Un GIE (Groupement d’Intérêt Economique) met à disposition du public les données juridiques et économiques collectées auprès des 141 greffes des Tribunaux de commerce.
L’affaire concerne le site Infogreffe.fr qui permet de consulter des informations légales sur les entreprises et de commander des documents certifiés par les greffes des tribunaux de commerce.
Pour pouvoir accéder à ce service, l’internaute crée un compte sur la plateforme en enregistrant ses coordonnées.
Pourquoi la Cnil a affligé une sanction ?

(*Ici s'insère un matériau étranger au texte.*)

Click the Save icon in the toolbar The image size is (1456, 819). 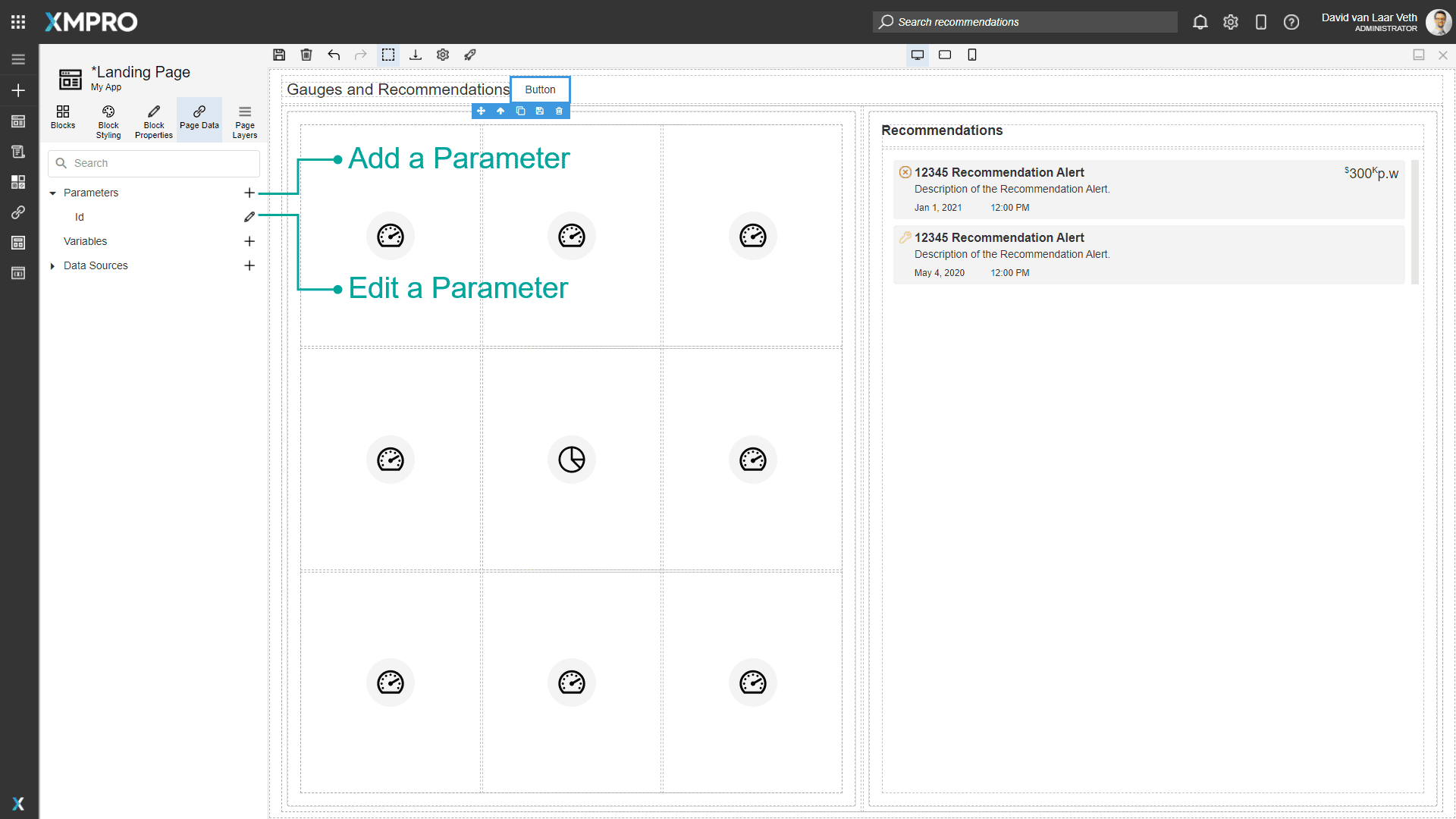tap(279, 55)
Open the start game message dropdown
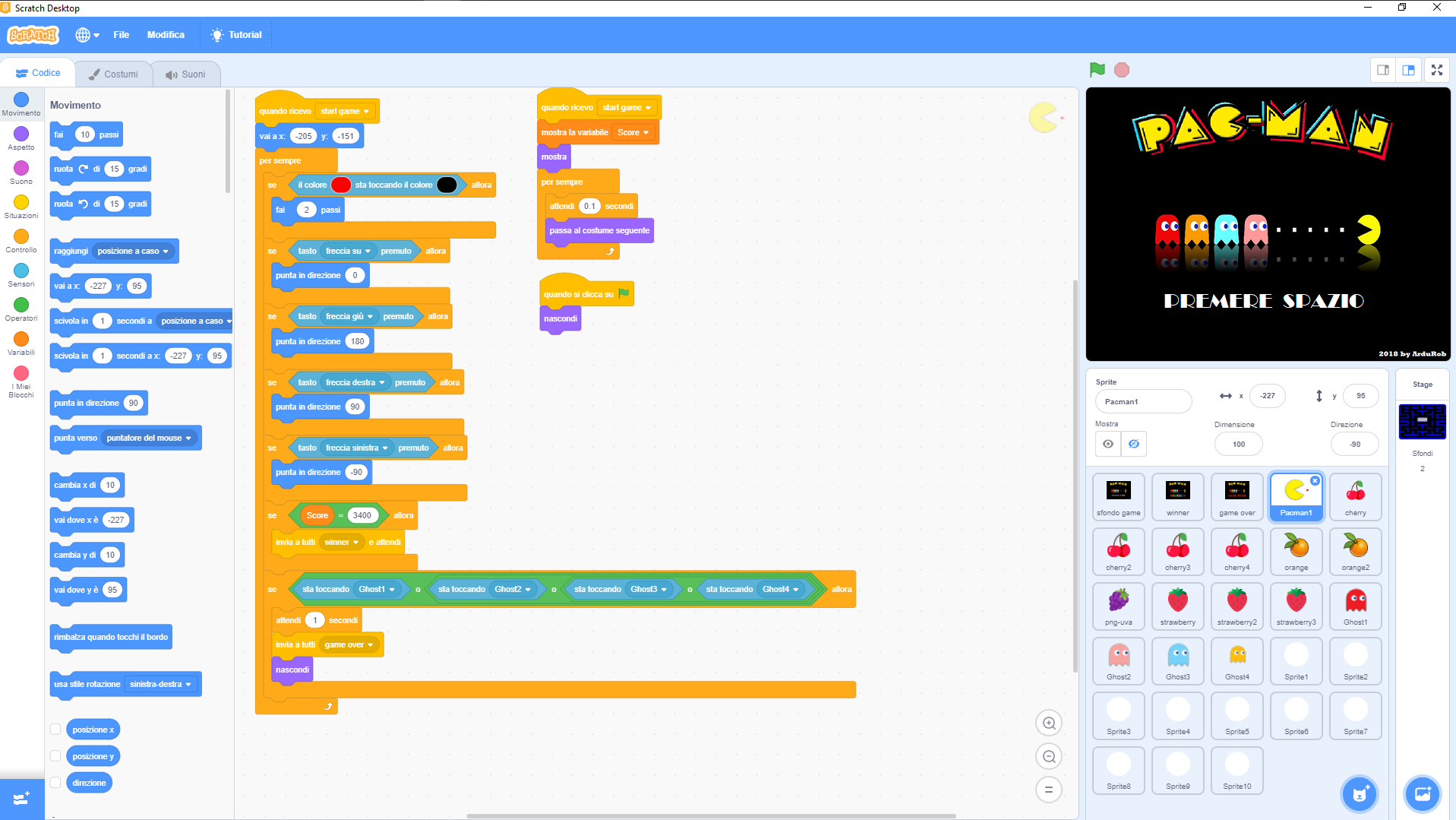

Deux manquements importants ont été constatés :
• Une durée de conservation excessive des données. Infogreffe avait déterminé une durée précise durant laquelle elle conservait les informations des utilisateurs (36 mois à compter de la dernière commande de prestations) mais dans la pratique, cette durée n’était pas respectée. La CNIL a ainsi constaté que les données de 25 % des utilisateurs du service faisaient l’objet d’une durée de conservation au-delà des délais prévus.
• Des mesures de sécurité insuffisantes pour garantir la sécurité des données des membres et des utilisateurs concernés. En effet, l’organisme conservait les mots de passe en clair dans sa base de données et ne permettait pas l’usage de mots de passe robustes en raison de la limitation de sa taille (maximum 8 caractères). De plus, les mots de passe étaient transmis par téléphone ou par courriel en clair à la demande simple de l’internaute.
Quels enseignements en tirer pour une collectivité ?
Le principe de durée de conservation limitée est une obligation difficilement mise en œuvre dans les collectivités. Beaucoup d’établissement gardent de manière indéterminée de nombreux documents avec des données personnelles sans limite dans le temps.
La sanction de la CNIL rappelle qu’on ne peut pas s’affranchir de cette obligation et qu’il faut également maîtriser la durée d’accès aux données numériques au même titre que la donnée papier.
Le second enseignement concerne les mesures de sécurité.
Là aussi, la sanction de la CNIL invite chaque collectivité à vérifier que leurs plateformes ( ex : espace citoyen) embarquent les solutions qui permettent de garantir cette sécurité. Pour ce faire, vous pouvez vous appuyer sur le Référentiel Général de Sécurité (RGS) qui fixe les règles que doivent respecter ce type de système et l’exiger auprès de votre prestataire qui vous fournit cette solution.